Above the prayer hall are five small domes carried on six marble columns. The tile panels placed high up in the prayer hall are inscribed with ayats (verses) from the Quran. The mosque has only one minaret with one gallery but there are 247 windows including the twenty-four of the central dome. The mihrab is in a square projecting apse.

A 16th-century ship lamp that used to hang from the central dome was removed to the Museum of Ottoman and Turkish Naval History (now the Istanbul Naval Museum/Deniz Müzesi) in 1948.

Two chronograms in the mosque both date it to 988 in the Hijri (Islamic) calendar (1580 in the Julian calendar).

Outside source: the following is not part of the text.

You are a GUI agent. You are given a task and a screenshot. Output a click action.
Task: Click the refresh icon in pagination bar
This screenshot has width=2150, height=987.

One of the two inscriptions, at the outer entrance of the complex, features a four-verse poem in jali thuluth calligraphic script in Ottoman Turkish by the poet Ulvî and written by calligrapher Demircikulu Yusuf:
Mîr-i bahr â’nî Kılıç Paşa Kapudan-ı zemân

Yaptı çün bu camii ola yeri Darüsselâm

Hâtif-i kudsî görüp Ulvî dedi tarihini

Ehl-i imâna ibâdetgâh olsun bu makam
The letters in the final line - 'May this be a house of worship for people of the faith' - add up to the number 988.

=== Courtyard ===
The courtyard contains a marble fountain for ablutions before prayer with eight columns and a dome. The outer porch has a sloping roof supported by twelve columns on the west façade and three at each end, all with rhombus-shaped capitals. In the center a marble portal leads into the mosque.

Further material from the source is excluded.